BY: FAZAAD BACCHUS
In the olden days, there were no such thing as RRSP, parents made children and hoped that in the end one of them will take care of the aged until death eventually comes. While this is still happening, most people are saddled with taking care of their parents as well as their own children. Our new Canadians are trying to build their lives here, with an overwhelming number of bills which makes saving for retirement a virtual impossibility. Under these circumstances, it is easy to see why one may put off saving, but saving for a good retirement is a critical part of your life’s planning. The only money that will be there when you get there is what you send ahead.

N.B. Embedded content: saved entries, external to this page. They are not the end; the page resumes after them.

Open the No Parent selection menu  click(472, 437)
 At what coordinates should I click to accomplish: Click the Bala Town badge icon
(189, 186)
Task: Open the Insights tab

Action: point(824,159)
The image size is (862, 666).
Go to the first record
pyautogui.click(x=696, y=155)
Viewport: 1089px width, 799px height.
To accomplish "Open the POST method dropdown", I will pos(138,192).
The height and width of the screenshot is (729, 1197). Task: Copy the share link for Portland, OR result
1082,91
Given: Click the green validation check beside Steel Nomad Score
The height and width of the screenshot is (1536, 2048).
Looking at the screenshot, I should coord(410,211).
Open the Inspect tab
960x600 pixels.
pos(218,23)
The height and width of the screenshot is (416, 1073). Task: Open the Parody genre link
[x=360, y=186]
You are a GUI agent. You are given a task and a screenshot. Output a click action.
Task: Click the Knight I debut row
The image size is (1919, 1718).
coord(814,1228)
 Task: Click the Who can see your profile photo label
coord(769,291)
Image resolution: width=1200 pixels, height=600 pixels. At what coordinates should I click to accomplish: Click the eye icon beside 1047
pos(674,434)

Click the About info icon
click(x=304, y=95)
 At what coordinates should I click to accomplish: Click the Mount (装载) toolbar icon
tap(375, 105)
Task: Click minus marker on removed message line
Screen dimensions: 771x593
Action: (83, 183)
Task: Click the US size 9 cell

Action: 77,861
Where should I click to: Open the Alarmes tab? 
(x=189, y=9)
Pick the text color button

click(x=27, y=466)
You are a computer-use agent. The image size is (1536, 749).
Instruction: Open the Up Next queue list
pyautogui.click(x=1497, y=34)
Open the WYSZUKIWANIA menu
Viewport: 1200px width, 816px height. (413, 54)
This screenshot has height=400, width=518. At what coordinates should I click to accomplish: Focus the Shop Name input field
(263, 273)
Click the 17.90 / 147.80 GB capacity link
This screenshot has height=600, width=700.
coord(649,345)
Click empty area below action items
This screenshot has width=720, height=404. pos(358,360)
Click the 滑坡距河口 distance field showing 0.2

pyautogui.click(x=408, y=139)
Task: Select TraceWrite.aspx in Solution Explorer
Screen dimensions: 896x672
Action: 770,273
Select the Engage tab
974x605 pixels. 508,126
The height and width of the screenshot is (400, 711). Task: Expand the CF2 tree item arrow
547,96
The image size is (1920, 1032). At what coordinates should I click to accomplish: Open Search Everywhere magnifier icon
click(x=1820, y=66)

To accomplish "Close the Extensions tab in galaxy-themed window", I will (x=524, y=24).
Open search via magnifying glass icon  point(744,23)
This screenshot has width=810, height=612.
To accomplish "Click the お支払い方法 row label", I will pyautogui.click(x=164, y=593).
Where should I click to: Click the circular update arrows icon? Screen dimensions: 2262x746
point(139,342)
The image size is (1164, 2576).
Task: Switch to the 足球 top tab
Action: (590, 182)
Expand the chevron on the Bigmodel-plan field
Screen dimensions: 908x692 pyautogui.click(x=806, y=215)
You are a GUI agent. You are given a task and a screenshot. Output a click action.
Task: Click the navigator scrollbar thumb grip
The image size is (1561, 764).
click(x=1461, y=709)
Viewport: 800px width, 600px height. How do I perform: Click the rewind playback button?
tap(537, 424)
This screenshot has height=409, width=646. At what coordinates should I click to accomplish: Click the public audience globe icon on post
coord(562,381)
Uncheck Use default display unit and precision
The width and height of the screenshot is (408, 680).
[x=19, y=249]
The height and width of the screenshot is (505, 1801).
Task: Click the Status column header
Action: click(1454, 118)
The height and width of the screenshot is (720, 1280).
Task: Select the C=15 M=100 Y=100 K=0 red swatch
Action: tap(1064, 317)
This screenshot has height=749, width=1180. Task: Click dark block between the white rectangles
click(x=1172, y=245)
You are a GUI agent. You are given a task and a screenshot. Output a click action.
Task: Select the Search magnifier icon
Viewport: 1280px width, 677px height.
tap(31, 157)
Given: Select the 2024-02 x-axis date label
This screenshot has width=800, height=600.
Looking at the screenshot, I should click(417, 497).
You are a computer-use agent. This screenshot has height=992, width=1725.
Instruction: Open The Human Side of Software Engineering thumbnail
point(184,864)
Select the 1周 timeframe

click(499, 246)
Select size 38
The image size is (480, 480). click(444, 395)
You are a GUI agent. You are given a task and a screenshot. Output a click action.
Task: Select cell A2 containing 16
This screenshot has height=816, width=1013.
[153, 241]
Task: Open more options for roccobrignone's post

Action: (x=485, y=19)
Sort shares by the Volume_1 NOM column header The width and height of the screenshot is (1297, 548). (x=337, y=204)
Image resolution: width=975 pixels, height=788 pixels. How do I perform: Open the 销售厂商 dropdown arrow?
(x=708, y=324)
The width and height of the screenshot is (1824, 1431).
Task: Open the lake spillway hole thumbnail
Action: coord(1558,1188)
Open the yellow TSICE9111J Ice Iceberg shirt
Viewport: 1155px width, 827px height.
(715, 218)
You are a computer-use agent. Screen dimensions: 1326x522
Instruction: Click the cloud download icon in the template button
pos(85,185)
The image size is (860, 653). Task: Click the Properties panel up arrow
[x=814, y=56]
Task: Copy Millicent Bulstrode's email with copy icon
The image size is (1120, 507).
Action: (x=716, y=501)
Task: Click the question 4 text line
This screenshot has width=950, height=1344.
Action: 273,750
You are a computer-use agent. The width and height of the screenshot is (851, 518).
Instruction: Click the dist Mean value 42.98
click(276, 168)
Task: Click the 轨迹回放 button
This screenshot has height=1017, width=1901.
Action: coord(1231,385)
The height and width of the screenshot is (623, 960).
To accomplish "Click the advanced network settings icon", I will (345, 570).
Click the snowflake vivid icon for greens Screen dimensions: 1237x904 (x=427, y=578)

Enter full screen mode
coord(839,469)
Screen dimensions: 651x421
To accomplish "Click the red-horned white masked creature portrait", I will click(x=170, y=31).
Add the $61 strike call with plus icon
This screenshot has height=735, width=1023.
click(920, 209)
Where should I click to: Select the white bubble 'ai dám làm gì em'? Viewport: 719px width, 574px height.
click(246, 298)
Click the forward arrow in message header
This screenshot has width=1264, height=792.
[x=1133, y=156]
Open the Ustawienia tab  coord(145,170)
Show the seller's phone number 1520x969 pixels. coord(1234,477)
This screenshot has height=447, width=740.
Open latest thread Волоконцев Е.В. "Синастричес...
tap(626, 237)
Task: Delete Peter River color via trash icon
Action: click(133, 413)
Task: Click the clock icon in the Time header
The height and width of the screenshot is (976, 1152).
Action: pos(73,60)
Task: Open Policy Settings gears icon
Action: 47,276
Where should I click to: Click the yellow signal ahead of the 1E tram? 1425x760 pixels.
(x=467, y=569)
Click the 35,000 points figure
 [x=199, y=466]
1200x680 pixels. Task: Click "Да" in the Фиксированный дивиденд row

The first misconception I would like to deal with, someone will take care of me. You can no longer depend on this philosophy. The younger generation has no interest in taking care of their aged parents neither are they qualified to do so. As parents live longer and go through a longer old age period, it would be unfair to ask your children to take care of you during those critical years. It is imperative that there be some sort of savings plan where you have put aside money to pay for the services you might require during that time.
The next is that it’s useless putting money in a RRSP because the tax that I save now will only go back to the Government when I retire; this is not how it is meant to work. If you are earning less that 12,000 per year, you should not save in a RRSP but rather a TFSA. A RRSP is meant to benefit the higher income earner. For example, someone in the 50,000-annual bracket will have a marginal income tax rate of about 30%. This means that for every $1000 he invests the Government will give him a tax rebate of $300. When he reaches retirement age he should be in the lower tax bracket, therefore for every $1000 that he withdraws, he will repay about $160.
Another is thinking that because you have maxed out your RRSP room that there isn’t much you can do. Since the Government introduced the TFSA in 2009, many individuals have been using it to supplement their retirement savings. Cumulatively the contribution room on a TFSA will be over $50,000 this year. There is no tax on withdrawal, but be careful as this is also a temptation to make easy withdrawals when the money could be meant for your retirement.
This is one of the biggest mistakes that I have come across. I have seen clients who are fed up with the market and because their funds have been falling, decided to cash out to save further loss. This is a very easy situation to correct, but it requires sitting down with a qualified financial advisor who can guide you through what’s happening with your portfolio and what choices are available to you. When you cash out in any given year, you add that amount to your regular income and increase your taxes accordingly. It’s a major loss for you; you should be withdrawing a time when your regular income is at its lowest or none at all.